Working in Australia
Australia is known among travelers for the possibilities to make easy money. Many people from Europe can get a one year work permit – called working holiday visa – and wages are quite high. For me as well that was one of the reasons to go to Australia – to earn a lot of money in a few weeks and then continue to travel. In the end I stayed a whole year – but I worked just a few months.
Here and in the next article I want to write about two very different and extraordinary jobs I’ve done.
Making money while sleeping
When I studied the job offers on the Internet a particular one caught my interest: Participants wanted for sleep study! Getting paid for sleeping? That sounded more like a dream to me.

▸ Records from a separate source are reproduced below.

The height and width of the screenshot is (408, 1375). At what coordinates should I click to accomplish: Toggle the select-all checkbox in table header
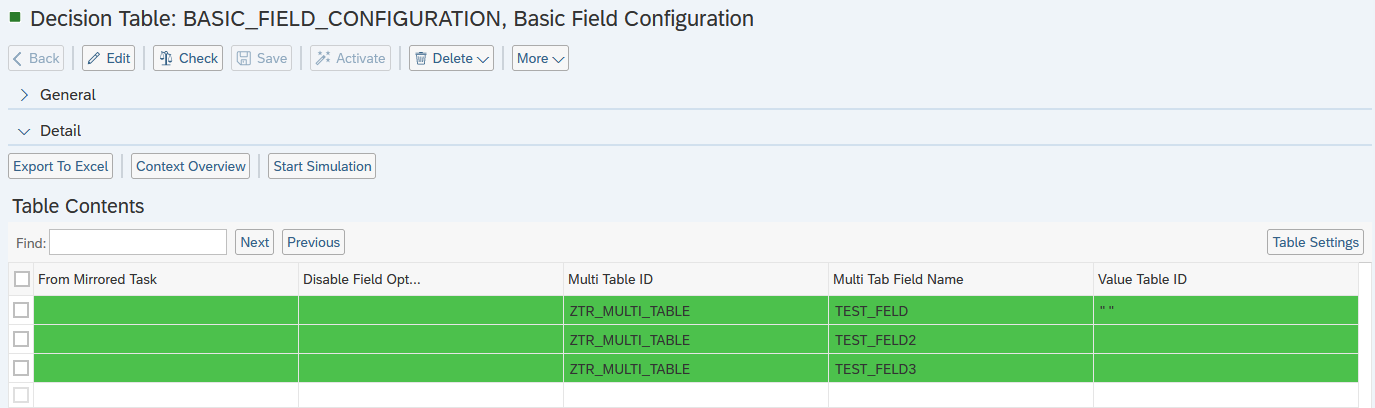coord(22,279)
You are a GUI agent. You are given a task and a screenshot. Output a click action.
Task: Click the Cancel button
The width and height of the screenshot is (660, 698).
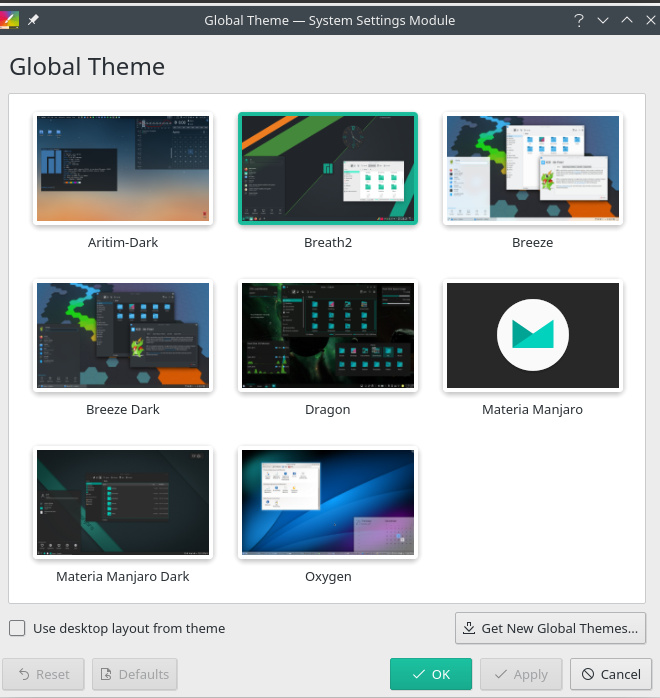[x=610, y=675]
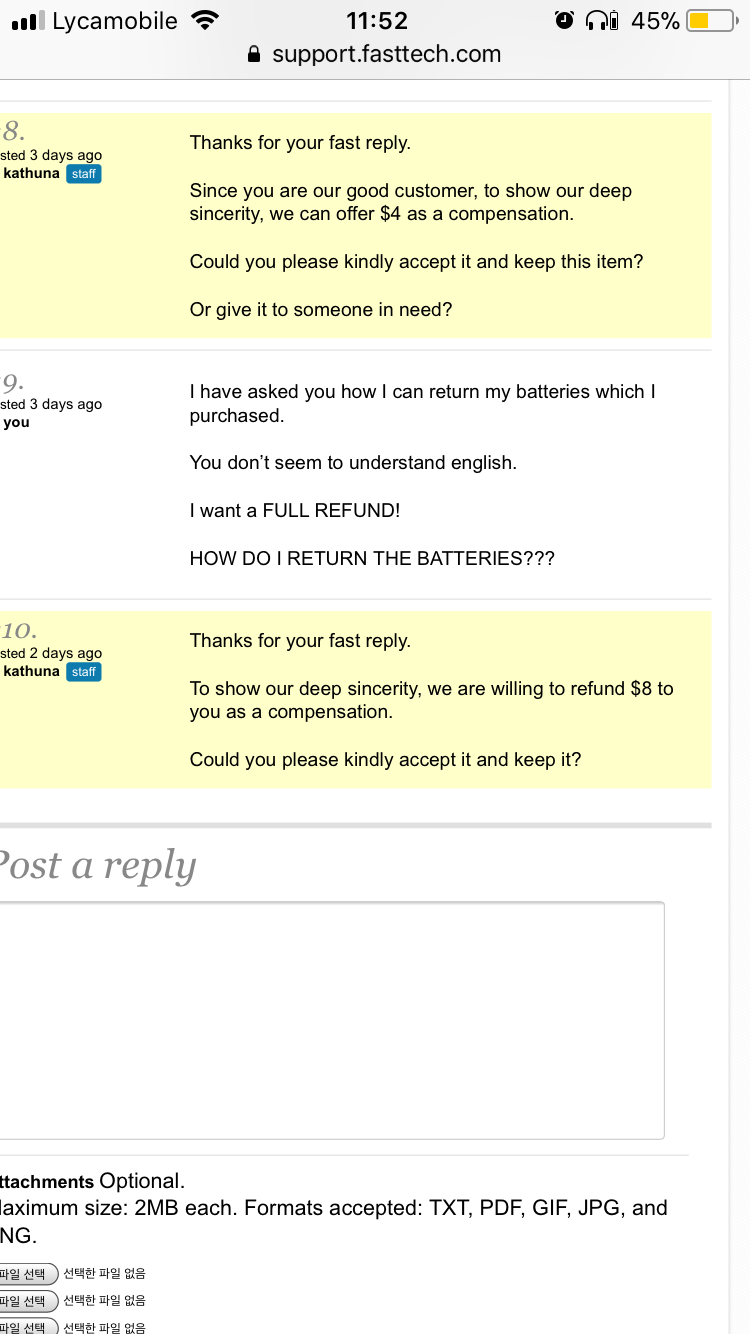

They were looking for participants who were willing to stay for two weeks in a sleep laboratory under the following conditions:
It is not allowed to know the current time. That means no mobile phone, no laptop, no TV, radio or internet, no newspapers, no contact with the outside world.
You must go to bed and get up at certain times.
There are certain tests to do, questionnaires about emotional conditions and computer tests, reaction tasks, etc.
During the wake phases you have to stay alone in your room, you may read, watch movies or listen to music, however to lie down or even to sleep is not allowed.
Meals are prepared and taken with the other participants together in a group room.
During the sleep phase electrodes are attached to your head to measure your brain waves, the rooms are under camera surveillance at all times.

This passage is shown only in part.